A/NZ needs to get (more) serious with mobility

Published on the 01/08/2016 | Written by Donovan Jackson


Red Hat mobility

Businesses had better start looking at mobility a little harder, because competitors certainly are…

And, said Colin McCabe, director of consulting at Red Hat, it is those companies which are looking at it strategically which will capture markets, delight customers and reduce the cost of doing business.

McCabe was talking on the back of a recent report out of the vendor, best known as a Linux-slinger but which has gotten into mobility in a big way of late, which he said shows that more needs to be done by local businesses.

On the face of it, the results of the Red Hat ANZ Enterprise Mobile Index 2016 look pretty good. It shows that 65 percent of Australian and New Zealand companies have an enterprise mobile strategy in place, with a further 26 percent planning to have one in the next one to two years.

Perhaps oddly, the report also notes that 82 per cent of respondents have already put, or are putting, their mobile strategies into action; there does seem to be a contradiction in that some companies are evidently putting a strategy into action despite not yet having one.

In any event, McCabe reckoned this isn’t quite good enough (and he may have a point: after all, we’ve been banging on about mobility for what seems like forever, and, in the company’s press statement, he pointed out how ‘mobile-addled’ the world at large has become. “Australians are keen mobile users, checking their devices more than 440 million times every day. More than half the population check their smartphones within 15 minutes of waking up each morning.”)

McCabe said businesses that can embrace reliance on mobile technology are likely to reap the benefits in terms of a more engaged, more productive workforce, and more loyal customers.

Delving a little further into the detail of the report, he noted that just 31 percent of the 150 respondents polled say they have measurable return on investment, calling into question the maturity of mobility strategies. More than that, he believes it is an issue that mobile strategies are overwhelmingly internally-focused: 64 percent are targeting employees, while just 27 percent are targeting customers.

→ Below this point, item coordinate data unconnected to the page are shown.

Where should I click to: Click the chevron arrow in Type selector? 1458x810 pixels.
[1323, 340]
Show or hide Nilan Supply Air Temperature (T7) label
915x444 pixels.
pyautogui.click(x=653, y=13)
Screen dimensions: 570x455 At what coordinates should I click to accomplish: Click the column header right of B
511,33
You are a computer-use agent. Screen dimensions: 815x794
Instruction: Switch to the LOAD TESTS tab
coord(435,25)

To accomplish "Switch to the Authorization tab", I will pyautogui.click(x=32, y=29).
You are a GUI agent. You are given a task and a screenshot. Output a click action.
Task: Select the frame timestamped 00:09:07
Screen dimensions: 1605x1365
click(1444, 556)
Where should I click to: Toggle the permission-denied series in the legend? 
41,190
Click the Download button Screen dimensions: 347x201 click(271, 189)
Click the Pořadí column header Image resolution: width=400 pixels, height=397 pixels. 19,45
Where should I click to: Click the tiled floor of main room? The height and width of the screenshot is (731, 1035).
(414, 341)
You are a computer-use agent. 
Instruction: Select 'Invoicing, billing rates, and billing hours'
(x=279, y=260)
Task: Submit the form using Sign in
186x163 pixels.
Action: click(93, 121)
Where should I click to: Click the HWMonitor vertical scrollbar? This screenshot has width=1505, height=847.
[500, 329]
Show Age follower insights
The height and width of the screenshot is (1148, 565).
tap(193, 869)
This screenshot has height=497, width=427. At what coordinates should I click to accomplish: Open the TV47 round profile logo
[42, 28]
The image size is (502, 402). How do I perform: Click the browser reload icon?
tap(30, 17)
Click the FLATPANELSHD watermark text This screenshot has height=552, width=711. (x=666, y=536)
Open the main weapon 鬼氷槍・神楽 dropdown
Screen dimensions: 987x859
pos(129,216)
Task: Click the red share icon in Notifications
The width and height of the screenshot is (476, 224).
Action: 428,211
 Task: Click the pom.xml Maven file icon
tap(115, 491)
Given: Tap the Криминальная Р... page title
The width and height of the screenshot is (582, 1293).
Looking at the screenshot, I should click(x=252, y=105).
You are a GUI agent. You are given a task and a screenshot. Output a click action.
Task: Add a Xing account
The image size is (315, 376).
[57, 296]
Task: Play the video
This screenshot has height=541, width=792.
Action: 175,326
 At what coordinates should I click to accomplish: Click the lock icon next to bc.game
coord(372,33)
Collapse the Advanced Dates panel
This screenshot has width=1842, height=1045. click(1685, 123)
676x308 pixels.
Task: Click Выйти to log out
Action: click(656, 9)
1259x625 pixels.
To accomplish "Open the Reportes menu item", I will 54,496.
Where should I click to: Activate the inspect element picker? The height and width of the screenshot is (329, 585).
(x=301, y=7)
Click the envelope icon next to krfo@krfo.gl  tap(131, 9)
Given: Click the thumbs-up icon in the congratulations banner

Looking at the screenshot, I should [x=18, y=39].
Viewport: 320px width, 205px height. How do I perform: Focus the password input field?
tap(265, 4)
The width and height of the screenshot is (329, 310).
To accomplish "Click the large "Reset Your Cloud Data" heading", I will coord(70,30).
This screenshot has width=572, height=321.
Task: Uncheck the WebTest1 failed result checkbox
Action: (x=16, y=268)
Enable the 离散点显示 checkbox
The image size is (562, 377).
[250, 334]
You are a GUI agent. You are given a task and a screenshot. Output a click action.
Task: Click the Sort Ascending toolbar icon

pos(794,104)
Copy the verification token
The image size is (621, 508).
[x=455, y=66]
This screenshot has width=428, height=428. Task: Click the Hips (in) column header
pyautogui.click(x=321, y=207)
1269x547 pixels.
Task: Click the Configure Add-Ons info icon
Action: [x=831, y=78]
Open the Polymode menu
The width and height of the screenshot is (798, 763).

That, he said, is where work needs to be done: “You need to be able to connect to customers, business partners and employees, whether it is to be more productive, improve processes such as purchasing, or helping to save the organisation money. When you think about connecting the internet of things, mobility starts to have wider impacts, particularly in service industries where customer satisfaction is tied to the time it takes to do things; it builds on customer delight,” McCabe explained.

In theory, at this point in time, particularly where the IoT is concerned. He said it is a missed opportunity that just five per cent of businesses said they already have implemented IoT initiatives, with a further 40 percent entertaining the notion. The report said, ‘This means that there is still a long way to go before IoT becomes mainstream in the local market.’

Red Hat’s interest in mobility comes as a result of its 2014 acquisition of mobile application platform vendor FeedHenry. Its ANZ Enterprise Mobile Index 2016 study is not yet publicly available.